Give back every line in the material below that has the word "pixels" in it.

▶ [Available data]:
↓↓↓
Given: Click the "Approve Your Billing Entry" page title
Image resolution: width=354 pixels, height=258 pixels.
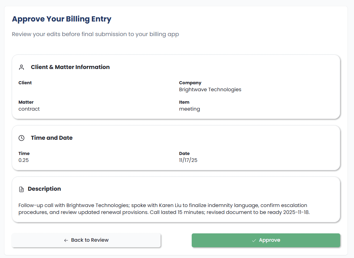Looking at the screenshot, I should [62, 19].
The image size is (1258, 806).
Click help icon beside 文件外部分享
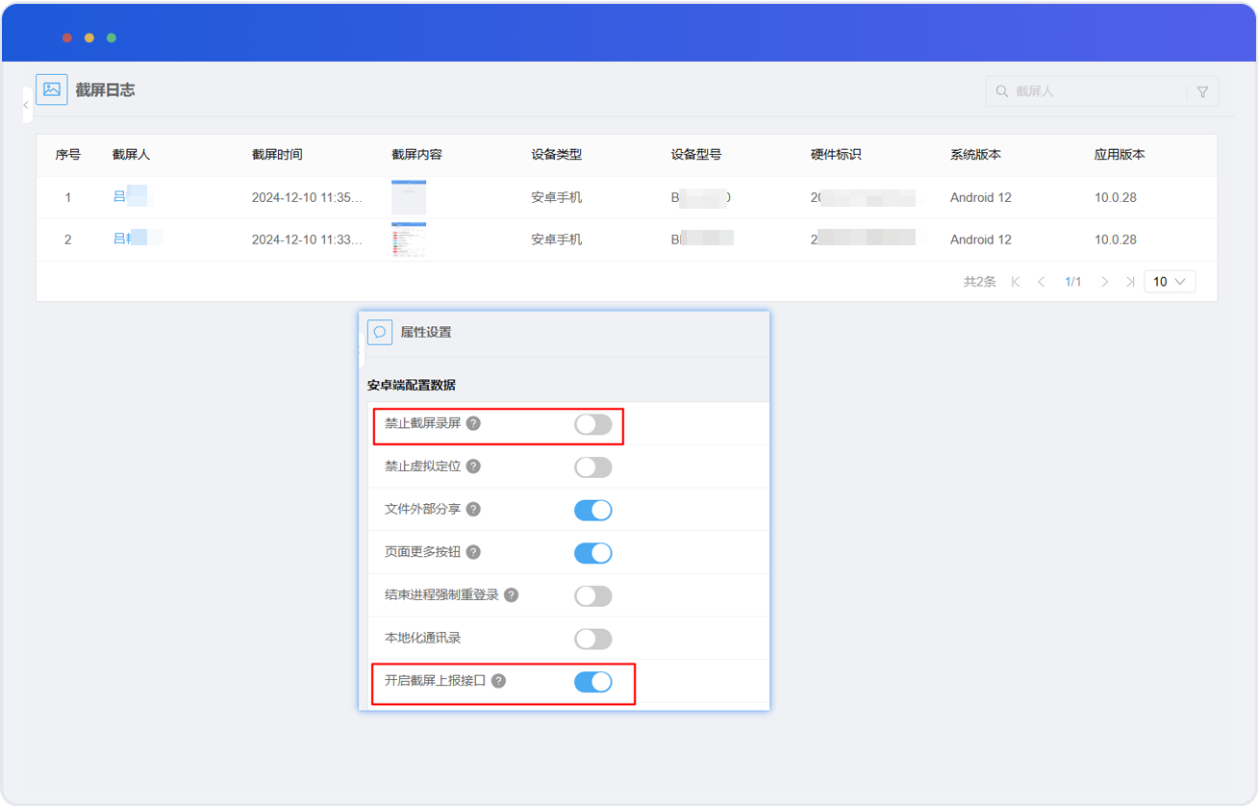click(473, 509)
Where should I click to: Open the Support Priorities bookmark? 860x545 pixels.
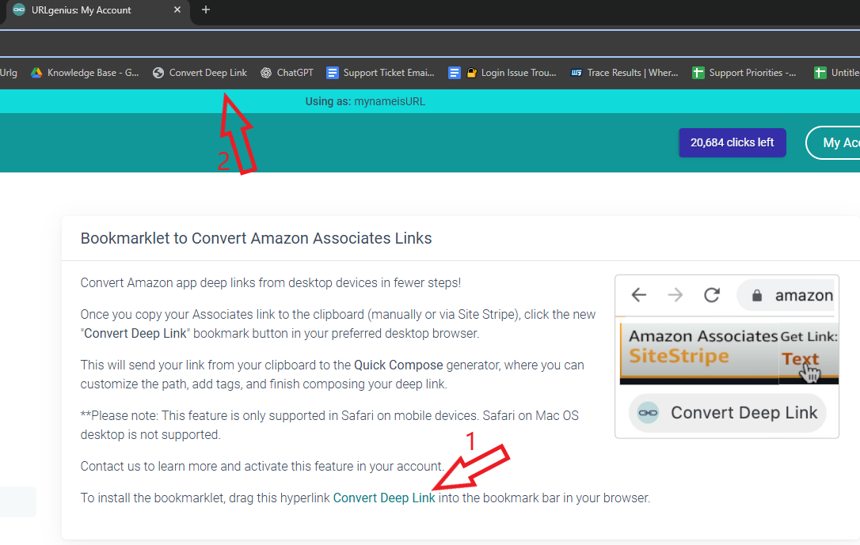[744, 73]
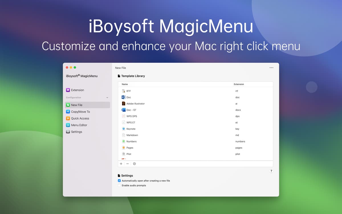Sort by the Extension column header
Image resolution: width=342 pixels, height=214 pixels.
click(239, 84)
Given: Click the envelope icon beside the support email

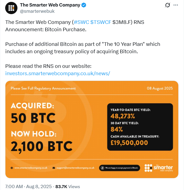Looking at the screenshot, I should pyautogui.click(x=54, y=168).
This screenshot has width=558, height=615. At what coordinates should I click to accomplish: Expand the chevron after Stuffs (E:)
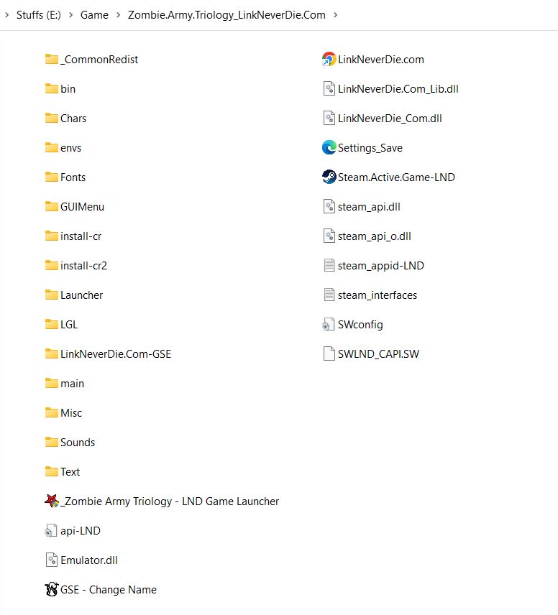click(x=70, y=14)
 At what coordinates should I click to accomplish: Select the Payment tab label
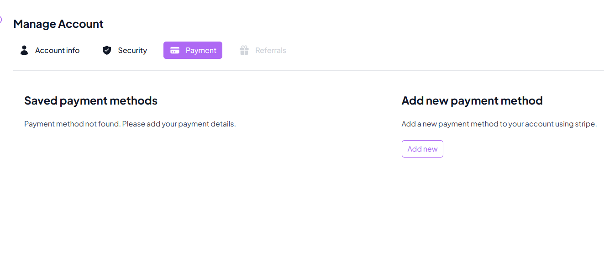coord(201,50)
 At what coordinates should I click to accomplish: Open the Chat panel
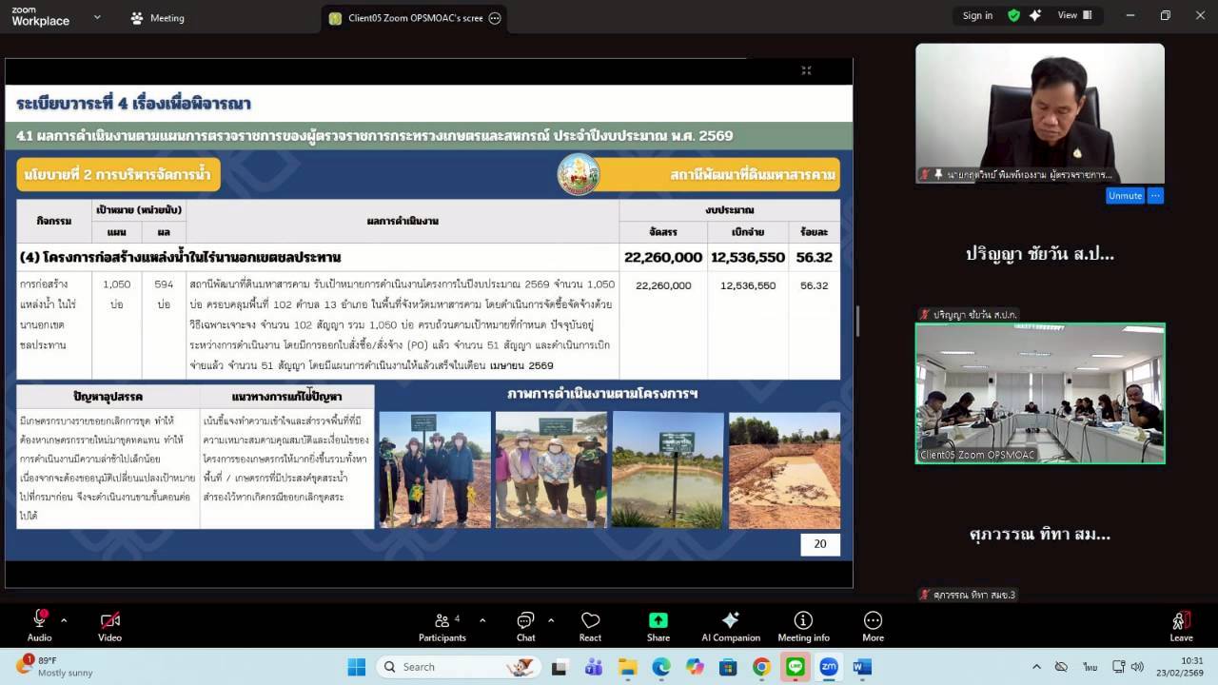[x=525, y=626]
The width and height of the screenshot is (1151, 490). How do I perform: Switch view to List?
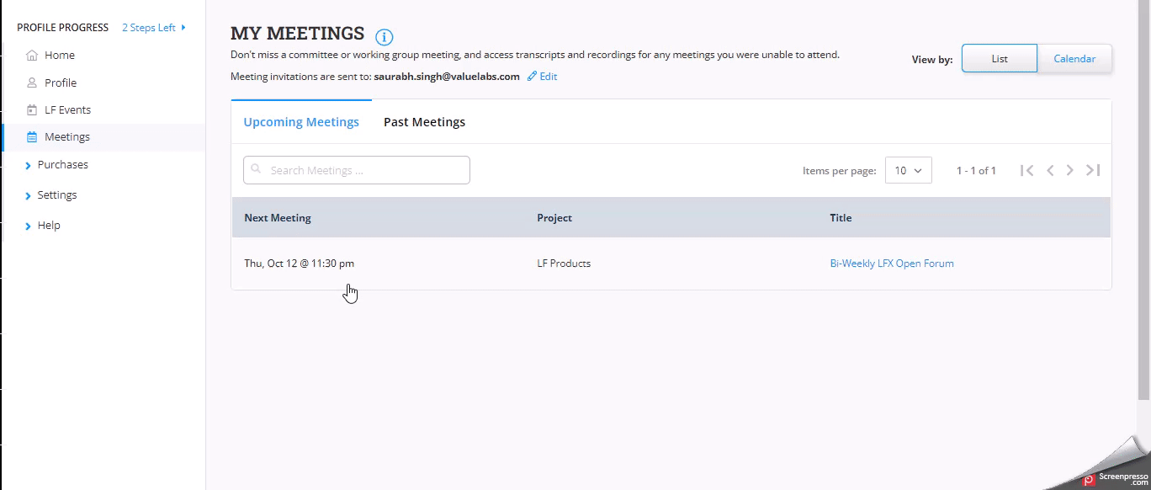click(1000, 59)
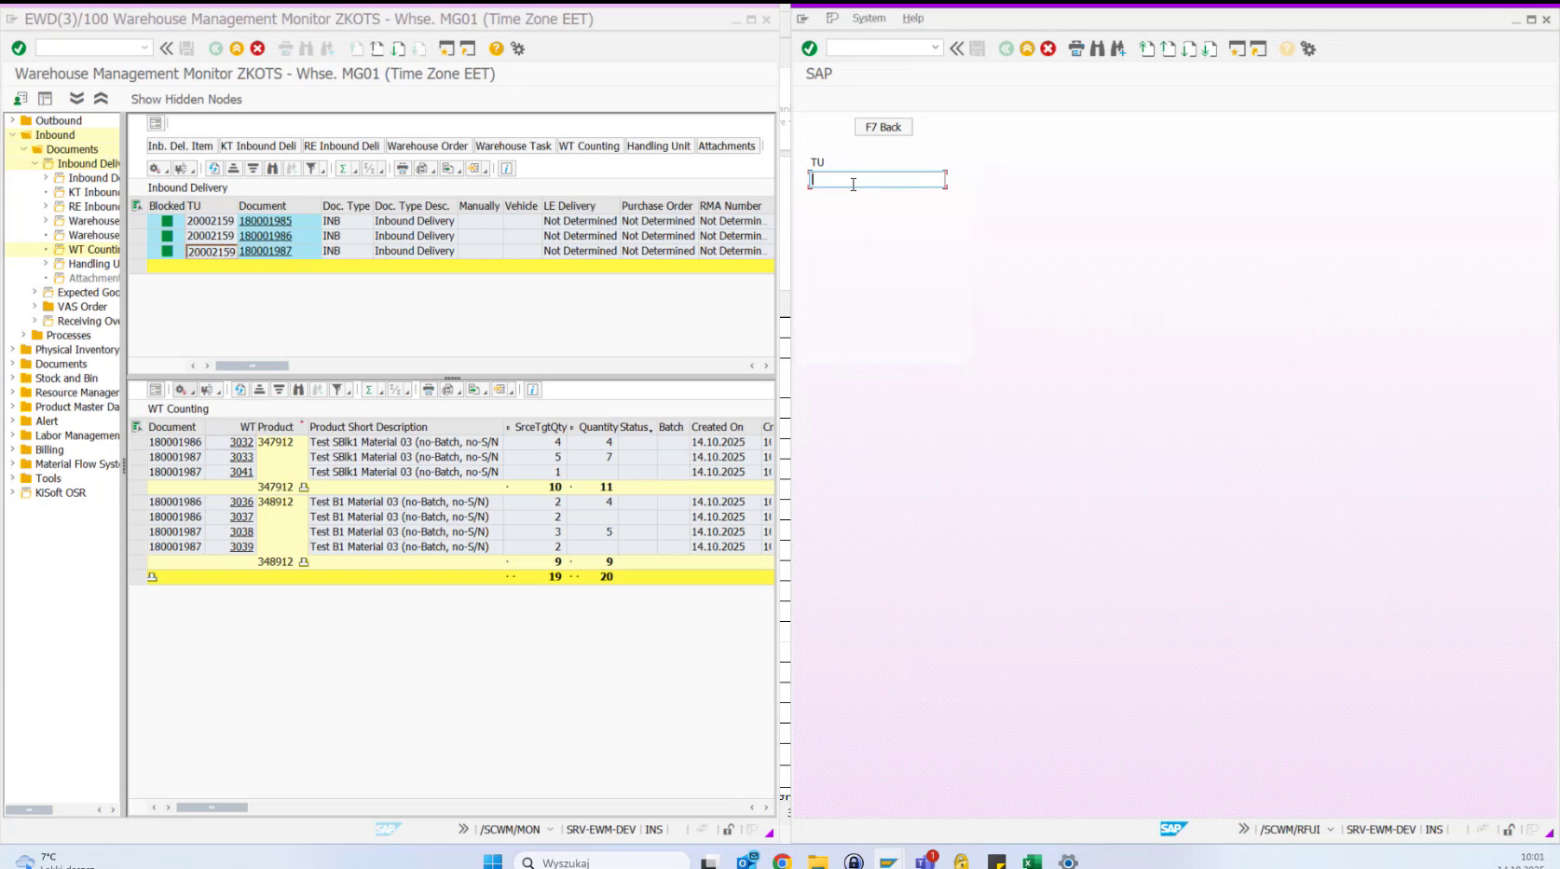Refresh the Inbound Delivery list
This screenshot has height=869, width=1560.
coord(213,169)
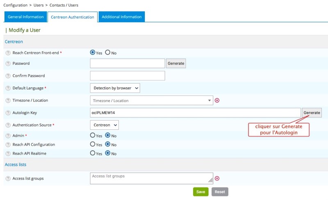The image size is (328, 200).
Task: Click the Access list groups text area
Action: (151, 178)
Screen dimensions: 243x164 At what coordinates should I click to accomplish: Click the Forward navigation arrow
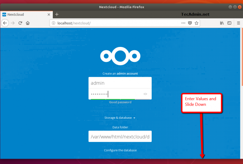13,23
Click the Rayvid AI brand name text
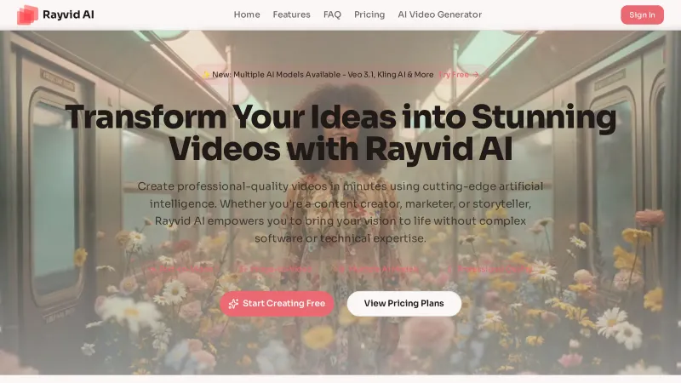Screen dimensions: 681x383 click(68, 14)
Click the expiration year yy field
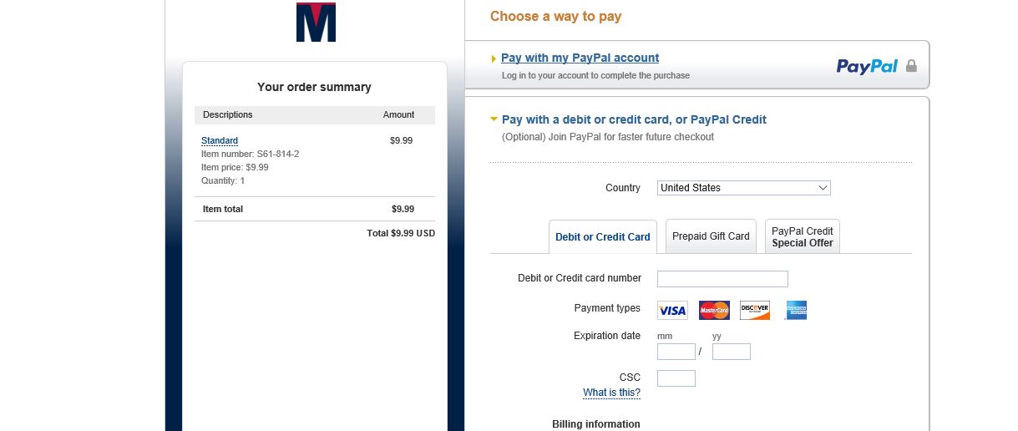The image size is (1018, 431). (x=732, y=352)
↑↑↑
▶ [Correct response]:
Image resolution: width=354 pixels, height=258 pixels.
Where should I click to: Open the Support Priorities bookmark? 860x545 pixels.
Image resolution: width=342 pixels, height=214 pixels.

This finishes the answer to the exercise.